--- WHAT THIS TASK INVOLVES ---
Transcribe exactly the span of lines that begins the records and ends with the line holding "Search (486, 2198)", both boundary lines included.

--- DATA TO EXAMINE ---
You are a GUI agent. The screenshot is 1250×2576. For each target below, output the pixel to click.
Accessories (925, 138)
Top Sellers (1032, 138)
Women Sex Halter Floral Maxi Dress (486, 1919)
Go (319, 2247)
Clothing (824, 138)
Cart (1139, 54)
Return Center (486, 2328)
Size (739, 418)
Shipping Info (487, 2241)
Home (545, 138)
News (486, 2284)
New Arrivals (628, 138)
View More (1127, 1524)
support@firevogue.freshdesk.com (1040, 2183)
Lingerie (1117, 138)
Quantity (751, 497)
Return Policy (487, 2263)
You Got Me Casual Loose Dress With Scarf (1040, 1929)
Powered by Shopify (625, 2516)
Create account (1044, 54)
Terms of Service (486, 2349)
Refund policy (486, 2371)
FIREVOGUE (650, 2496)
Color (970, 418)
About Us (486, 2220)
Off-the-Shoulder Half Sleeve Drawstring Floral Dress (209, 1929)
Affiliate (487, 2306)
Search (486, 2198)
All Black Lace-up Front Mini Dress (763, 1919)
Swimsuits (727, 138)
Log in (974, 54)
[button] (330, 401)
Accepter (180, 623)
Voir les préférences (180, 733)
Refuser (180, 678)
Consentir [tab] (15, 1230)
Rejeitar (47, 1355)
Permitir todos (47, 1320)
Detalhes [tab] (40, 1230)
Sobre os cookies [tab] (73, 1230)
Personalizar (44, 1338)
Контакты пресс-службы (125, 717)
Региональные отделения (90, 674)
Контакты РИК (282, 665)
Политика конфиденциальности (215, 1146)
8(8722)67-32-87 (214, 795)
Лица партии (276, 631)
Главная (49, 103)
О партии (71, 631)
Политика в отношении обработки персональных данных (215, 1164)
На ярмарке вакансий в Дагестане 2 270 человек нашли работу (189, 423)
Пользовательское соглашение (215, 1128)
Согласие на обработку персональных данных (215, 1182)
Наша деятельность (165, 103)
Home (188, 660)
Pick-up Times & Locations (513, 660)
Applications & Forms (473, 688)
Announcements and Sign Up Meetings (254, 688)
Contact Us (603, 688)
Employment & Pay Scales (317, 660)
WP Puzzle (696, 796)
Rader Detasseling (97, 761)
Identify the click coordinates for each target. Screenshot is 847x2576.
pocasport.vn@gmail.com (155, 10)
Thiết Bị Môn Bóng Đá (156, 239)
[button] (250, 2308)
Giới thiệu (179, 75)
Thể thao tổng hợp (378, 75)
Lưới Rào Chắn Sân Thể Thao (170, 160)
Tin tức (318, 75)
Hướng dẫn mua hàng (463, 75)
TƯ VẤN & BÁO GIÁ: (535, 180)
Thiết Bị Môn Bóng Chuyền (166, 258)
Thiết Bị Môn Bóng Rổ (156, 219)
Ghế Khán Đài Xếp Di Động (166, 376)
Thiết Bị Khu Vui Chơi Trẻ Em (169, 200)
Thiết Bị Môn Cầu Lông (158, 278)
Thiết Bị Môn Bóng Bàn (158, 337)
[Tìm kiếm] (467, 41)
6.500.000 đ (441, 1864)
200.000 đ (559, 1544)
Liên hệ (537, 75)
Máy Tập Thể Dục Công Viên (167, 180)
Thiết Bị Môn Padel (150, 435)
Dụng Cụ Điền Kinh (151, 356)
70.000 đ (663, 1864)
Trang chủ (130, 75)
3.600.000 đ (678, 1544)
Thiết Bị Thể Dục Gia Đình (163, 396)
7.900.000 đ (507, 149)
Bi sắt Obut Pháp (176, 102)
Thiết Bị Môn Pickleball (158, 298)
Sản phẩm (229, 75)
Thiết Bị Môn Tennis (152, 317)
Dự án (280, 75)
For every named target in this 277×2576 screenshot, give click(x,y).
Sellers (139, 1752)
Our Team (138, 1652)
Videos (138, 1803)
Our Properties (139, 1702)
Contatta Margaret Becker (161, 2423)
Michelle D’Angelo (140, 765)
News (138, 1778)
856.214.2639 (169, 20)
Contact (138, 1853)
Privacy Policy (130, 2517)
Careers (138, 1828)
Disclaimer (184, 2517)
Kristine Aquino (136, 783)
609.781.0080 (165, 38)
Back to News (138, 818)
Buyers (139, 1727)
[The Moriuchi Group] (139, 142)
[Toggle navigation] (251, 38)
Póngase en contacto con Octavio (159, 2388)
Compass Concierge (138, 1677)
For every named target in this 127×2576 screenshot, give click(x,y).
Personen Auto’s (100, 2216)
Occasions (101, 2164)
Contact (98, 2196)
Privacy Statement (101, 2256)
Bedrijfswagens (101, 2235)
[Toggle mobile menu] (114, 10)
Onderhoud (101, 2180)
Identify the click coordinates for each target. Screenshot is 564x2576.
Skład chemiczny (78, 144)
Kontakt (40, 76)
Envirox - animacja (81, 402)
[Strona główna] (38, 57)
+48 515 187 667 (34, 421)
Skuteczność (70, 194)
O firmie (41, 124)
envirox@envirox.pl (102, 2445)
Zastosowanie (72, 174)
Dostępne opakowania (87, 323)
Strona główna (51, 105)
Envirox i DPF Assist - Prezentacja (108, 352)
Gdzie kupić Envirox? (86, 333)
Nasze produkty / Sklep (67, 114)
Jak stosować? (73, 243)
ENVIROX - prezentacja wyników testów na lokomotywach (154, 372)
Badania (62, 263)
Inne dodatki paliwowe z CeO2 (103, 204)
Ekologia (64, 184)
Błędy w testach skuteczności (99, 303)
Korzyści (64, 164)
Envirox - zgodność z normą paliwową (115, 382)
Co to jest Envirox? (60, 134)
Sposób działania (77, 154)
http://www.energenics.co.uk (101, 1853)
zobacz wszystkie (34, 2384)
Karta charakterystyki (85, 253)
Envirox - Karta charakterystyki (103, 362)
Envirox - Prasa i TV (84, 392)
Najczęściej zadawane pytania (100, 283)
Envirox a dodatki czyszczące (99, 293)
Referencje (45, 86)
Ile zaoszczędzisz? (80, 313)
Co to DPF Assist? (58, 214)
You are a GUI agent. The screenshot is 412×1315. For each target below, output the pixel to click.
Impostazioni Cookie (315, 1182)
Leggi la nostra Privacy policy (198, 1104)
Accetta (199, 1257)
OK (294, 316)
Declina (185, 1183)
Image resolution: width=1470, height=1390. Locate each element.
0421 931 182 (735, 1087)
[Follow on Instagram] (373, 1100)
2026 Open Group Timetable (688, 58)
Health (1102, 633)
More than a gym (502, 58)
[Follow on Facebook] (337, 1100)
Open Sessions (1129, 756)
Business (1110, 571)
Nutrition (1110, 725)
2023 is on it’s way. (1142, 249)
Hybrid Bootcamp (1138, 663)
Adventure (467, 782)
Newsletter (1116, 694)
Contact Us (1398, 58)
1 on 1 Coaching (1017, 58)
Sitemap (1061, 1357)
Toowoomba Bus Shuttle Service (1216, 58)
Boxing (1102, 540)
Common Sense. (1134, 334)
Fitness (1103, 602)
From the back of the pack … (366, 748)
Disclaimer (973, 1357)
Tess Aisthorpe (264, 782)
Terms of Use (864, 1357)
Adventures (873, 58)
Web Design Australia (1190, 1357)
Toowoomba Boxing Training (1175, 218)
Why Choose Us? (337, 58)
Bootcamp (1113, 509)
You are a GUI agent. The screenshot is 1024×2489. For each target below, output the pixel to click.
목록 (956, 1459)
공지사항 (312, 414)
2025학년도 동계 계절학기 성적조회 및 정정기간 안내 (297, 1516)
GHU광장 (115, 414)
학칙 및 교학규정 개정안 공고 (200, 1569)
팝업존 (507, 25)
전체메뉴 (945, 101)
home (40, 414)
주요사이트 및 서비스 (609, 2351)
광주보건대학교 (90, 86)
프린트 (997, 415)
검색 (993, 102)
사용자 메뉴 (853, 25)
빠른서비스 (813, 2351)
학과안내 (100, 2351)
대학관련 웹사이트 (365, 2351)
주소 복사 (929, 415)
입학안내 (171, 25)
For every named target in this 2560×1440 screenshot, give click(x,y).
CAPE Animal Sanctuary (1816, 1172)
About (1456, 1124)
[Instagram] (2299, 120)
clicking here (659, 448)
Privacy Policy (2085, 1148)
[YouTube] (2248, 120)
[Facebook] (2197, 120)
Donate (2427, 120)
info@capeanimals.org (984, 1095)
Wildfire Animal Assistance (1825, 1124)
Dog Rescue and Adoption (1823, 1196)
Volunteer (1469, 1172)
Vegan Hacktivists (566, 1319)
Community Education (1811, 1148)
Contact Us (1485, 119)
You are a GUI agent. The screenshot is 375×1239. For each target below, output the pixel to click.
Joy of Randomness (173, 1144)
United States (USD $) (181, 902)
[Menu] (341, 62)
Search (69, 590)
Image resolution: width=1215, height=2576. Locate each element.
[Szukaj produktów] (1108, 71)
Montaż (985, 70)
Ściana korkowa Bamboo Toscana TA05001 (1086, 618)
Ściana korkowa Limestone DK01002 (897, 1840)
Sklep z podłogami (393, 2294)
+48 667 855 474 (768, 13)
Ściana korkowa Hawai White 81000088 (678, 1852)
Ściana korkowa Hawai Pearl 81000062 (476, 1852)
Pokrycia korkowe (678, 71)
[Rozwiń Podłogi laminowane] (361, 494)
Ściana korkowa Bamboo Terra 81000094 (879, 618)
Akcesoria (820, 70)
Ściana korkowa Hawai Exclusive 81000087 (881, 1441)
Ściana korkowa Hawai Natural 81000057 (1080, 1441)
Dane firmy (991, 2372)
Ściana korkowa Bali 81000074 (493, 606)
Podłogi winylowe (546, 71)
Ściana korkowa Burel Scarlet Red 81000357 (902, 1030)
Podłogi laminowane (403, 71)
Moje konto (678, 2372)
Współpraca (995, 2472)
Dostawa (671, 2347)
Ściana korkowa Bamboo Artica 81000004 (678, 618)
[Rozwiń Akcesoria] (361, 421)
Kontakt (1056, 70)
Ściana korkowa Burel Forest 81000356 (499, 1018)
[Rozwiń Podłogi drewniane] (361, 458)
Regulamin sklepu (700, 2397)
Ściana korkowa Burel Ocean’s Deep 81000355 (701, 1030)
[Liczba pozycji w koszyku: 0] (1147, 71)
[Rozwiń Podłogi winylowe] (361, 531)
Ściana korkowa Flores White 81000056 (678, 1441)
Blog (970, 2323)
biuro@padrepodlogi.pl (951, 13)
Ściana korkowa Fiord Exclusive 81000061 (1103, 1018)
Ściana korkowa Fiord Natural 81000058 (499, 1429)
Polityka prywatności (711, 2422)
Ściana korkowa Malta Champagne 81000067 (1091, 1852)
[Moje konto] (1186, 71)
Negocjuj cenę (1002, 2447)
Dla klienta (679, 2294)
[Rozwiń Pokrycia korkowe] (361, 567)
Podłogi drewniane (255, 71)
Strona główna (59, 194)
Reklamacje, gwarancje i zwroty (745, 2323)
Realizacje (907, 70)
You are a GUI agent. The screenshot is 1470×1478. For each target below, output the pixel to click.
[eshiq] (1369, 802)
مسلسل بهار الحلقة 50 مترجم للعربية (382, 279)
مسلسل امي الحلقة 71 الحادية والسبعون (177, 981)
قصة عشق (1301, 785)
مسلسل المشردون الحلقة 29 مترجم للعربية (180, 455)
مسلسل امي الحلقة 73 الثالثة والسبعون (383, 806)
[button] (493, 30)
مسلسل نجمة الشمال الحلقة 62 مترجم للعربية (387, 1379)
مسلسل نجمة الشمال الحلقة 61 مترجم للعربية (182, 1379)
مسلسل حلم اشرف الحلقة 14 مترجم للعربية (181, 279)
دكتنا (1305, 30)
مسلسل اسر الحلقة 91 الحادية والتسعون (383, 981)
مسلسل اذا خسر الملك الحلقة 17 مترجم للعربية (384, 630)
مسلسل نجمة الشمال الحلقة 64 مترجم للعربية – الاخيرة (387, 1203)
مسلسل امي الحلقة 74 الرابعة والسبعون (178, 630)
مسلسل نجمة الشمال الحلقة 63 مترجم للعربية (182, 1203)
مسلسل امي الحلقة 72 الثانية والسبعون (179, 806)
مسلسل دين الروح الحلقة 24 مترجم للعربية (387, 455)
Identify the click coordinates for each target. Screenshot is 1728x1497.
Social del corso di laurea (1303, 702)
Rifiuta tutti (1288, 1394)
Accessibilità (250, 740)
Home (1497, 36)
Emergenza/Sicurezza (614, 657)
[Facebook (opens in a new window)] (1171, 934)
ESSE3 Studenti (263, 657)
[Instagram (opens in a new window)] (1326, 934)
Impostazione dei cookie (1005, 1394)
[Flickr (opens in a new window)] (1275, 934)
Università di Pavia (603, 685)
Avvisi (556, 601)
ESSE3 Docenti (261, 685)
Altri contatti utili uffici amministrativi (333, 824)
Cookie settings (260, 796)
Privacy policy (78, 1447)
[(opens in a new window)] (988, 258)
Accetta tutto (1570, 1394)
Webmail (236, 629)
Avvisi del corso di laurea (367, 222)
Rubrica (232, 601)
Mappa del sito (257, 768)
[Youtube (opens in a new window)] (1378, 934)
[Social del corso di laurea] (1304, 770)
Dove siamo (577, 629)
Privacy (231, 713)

--- FINISHED TASK ---
You are a GUI agent. The screenshot is 1250×2576. For each target below, output the pixel to click.
Accessories (925, 138)
Top Sellers (1032, 138)
Women Sex Halter Floral Maxi Dress (486, 1919)
Go (319, 2247)
Clothing (824, 138)
Cart (1139, 54)
Return Center (486, 2328)
Size (739, 418)
Shipping Info (487, 2241)
Home (545, 138)
News (486, 2284)
New Arrivals (628, 138)
View More (1127, 1524)
support@firevogue.freshdesk.com (1040, 2183)
Lingerie (1117, 138)
Quantity (751, 497)
Return Policy (487, 2263)
You Got Me Casual Loose Dress With Scarf (1040, 1929)
Powered by Shopify (625, 2516)
Create account (1044, 54)
Terms of Service (486, 2349)
Refund policy (486, 2371)
FIREVOGUE (650, 2496)
Color (970, 418)
About Us (486, 2220)
Off-the-Shoulder Half Sleeve Drawstring Floral Dress (209, 1929)
Affiliate (487, 2306)
Search (486, 2198)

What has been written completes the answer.